**Übungsaufgabe:** Zähle die Zeilen des folgenden Materials, in denen die Zeichenfolge „what“ vorkommt, wobei Groß- und Kleinschreibung zählt. Nenne nur die Anzahl.

**Übungsmaterial:**
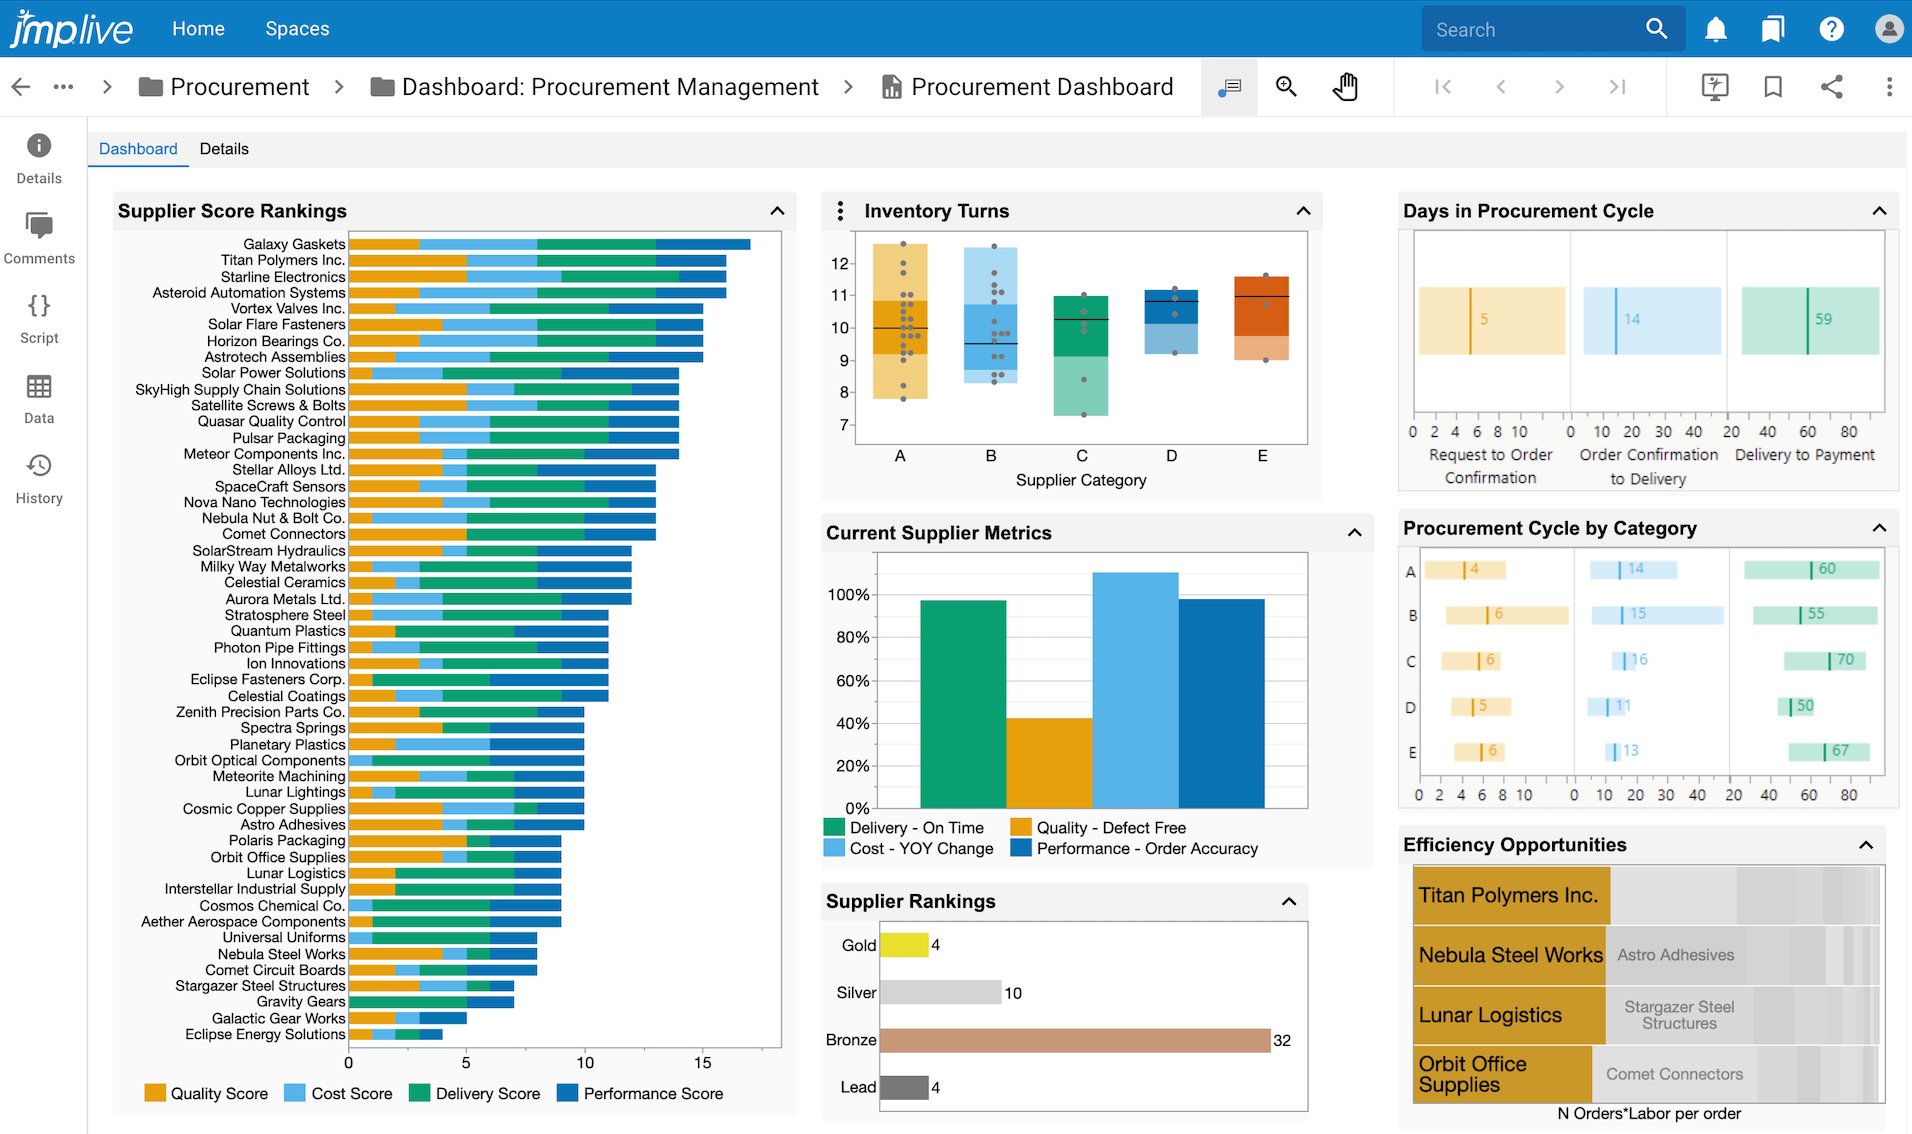Select the Titan Polymers Inc. treemap tile
1912x1134 pixels.
tap(1510, 896)
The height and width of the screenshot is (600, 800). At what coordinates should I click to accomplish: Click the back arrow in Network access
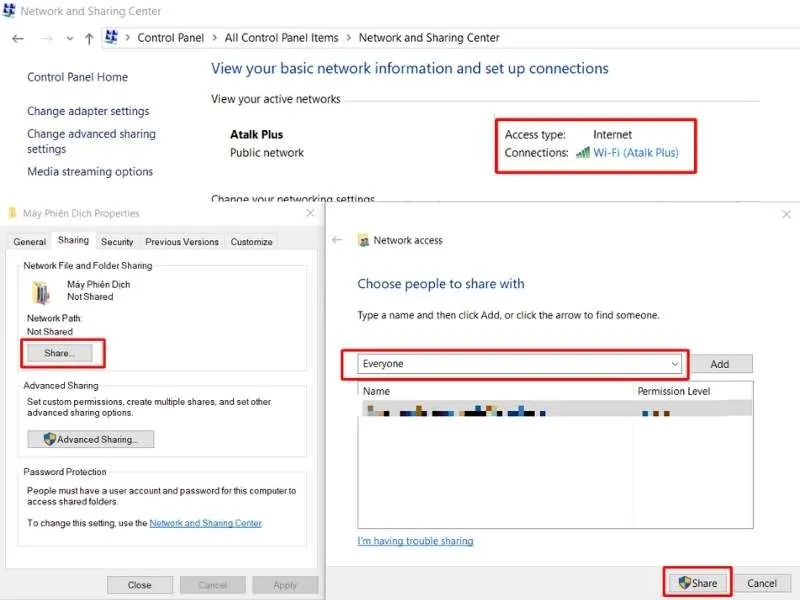pyautogui.click(x=337, y=240)
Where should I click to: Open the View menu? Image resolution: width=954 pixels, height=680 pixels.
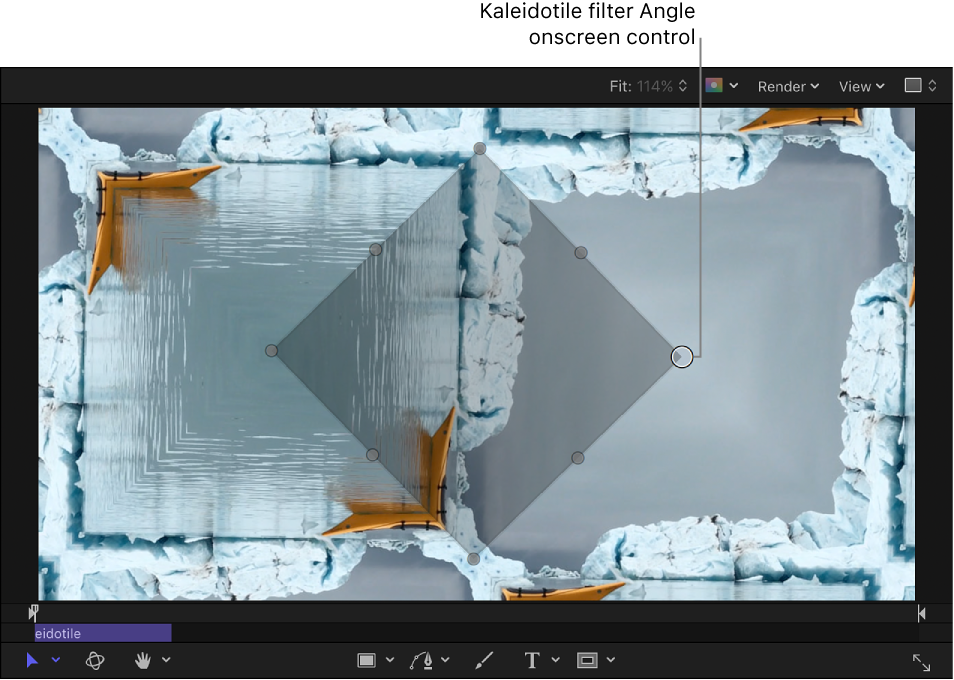859,86
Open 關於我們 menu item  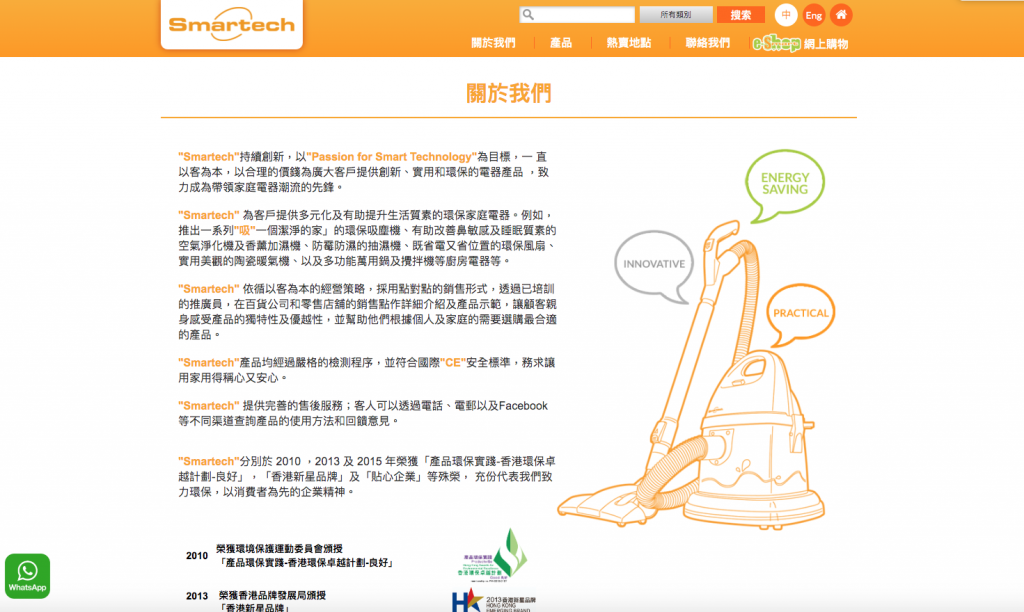493,43
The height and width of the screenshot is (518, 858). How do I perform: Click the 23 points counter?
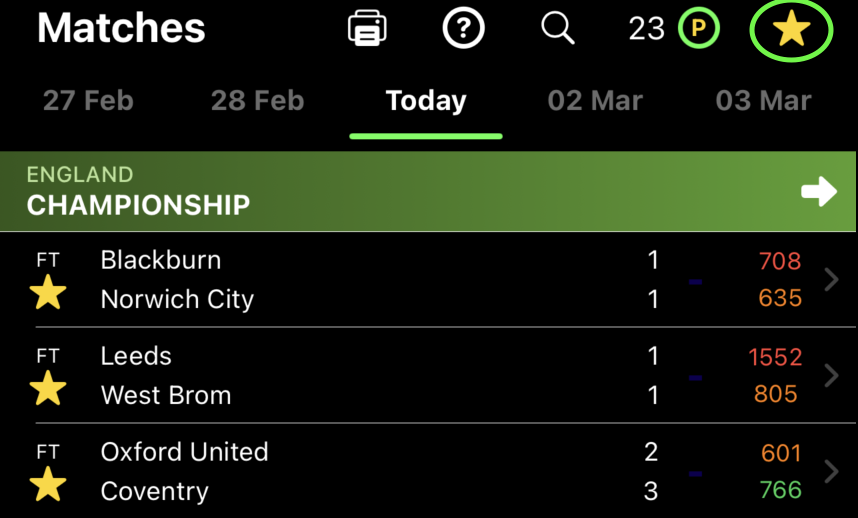pyautogui.click(x=646, y=29)
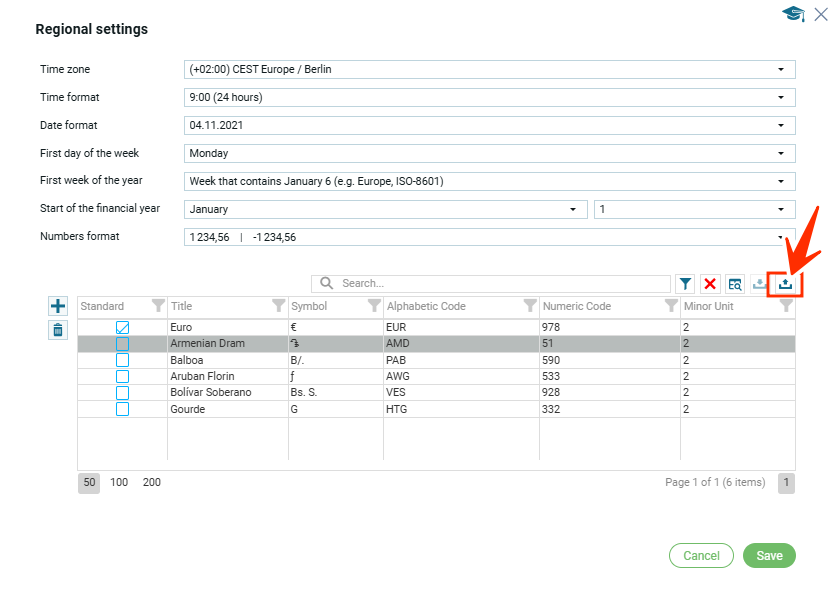Uncheck the Standard checkbox for Euro
The height and width of the screenshot is (590, 838).
coord(122,327)
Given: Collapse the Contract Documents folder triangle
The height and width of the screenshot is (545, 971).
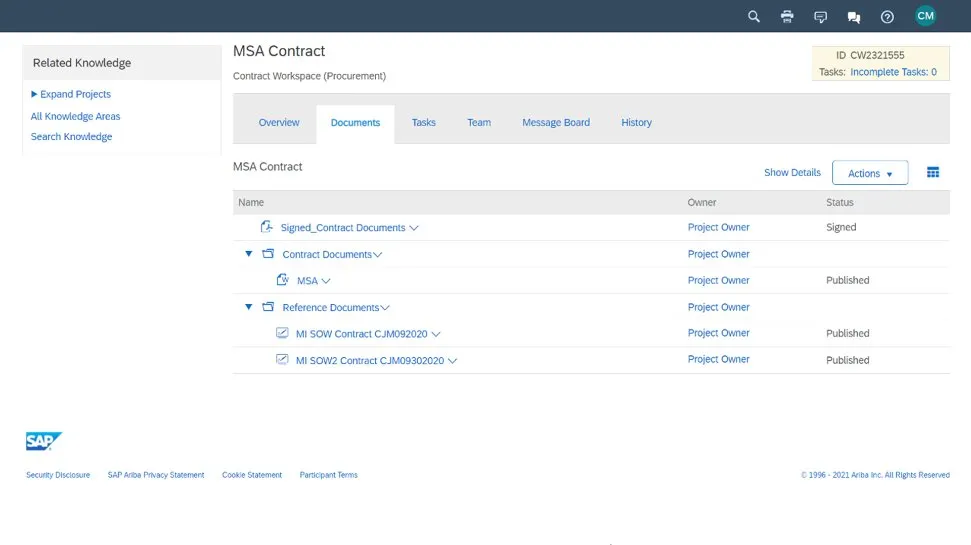Looking at the screenshot, I should coord(249,254).
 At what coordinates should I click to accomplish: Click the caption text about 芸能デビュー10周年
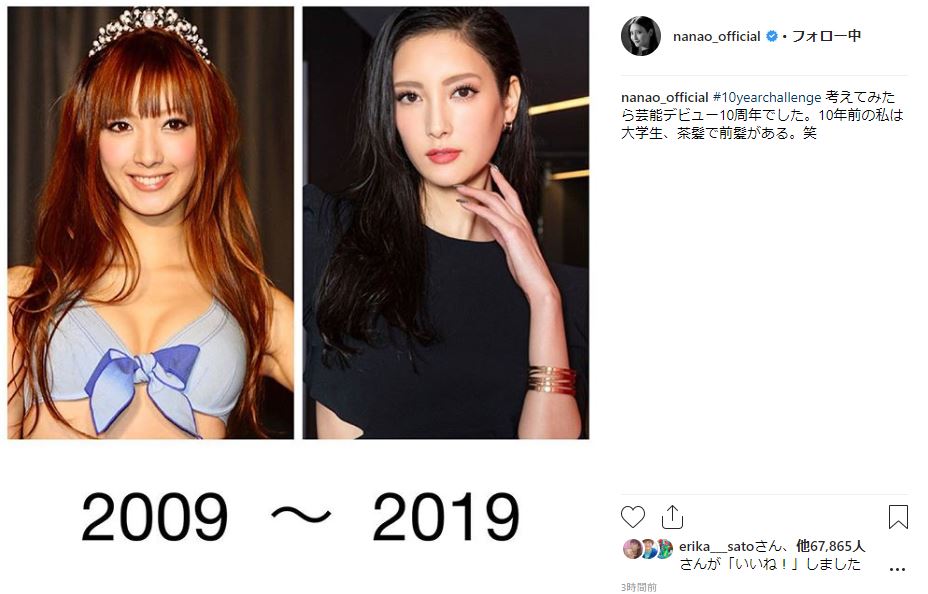pos(762,115)
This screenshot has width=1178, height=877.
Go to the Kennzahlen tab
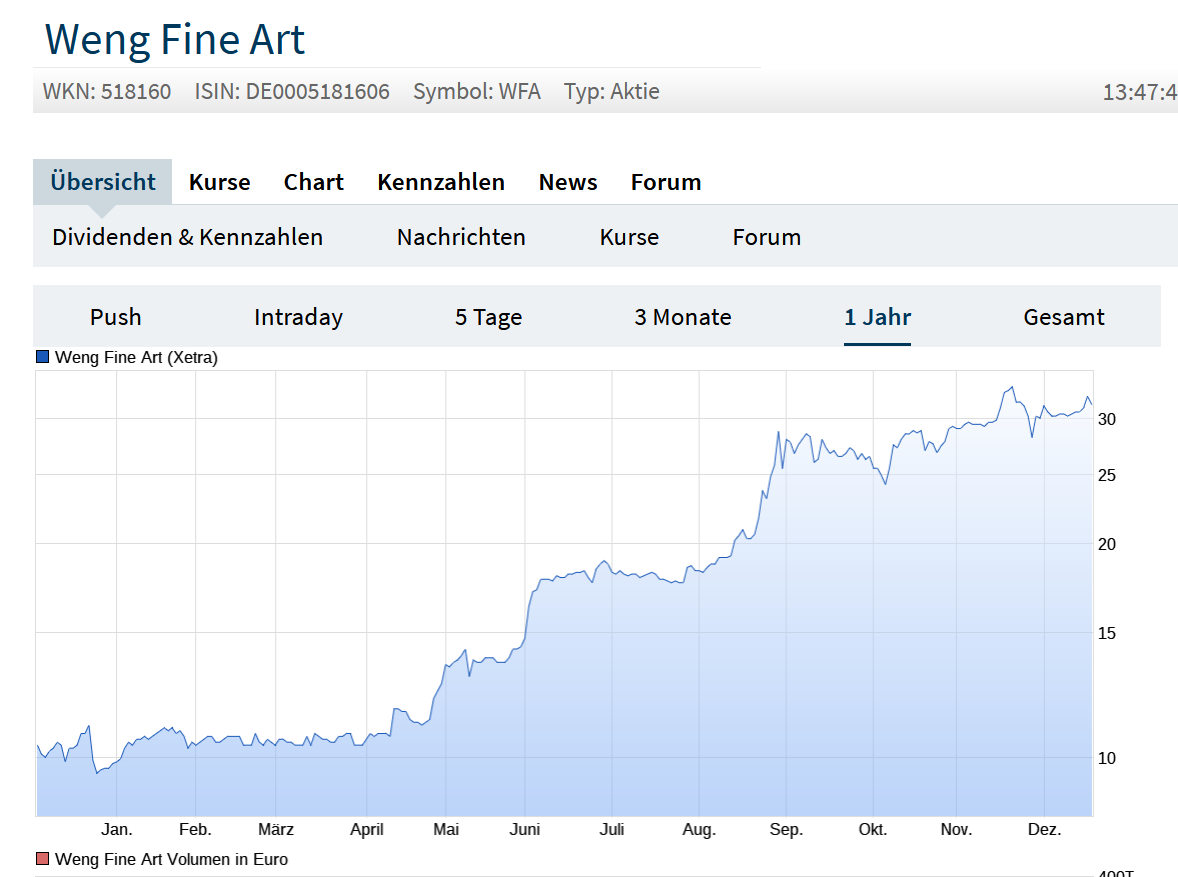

**Lösung der Übung:** 2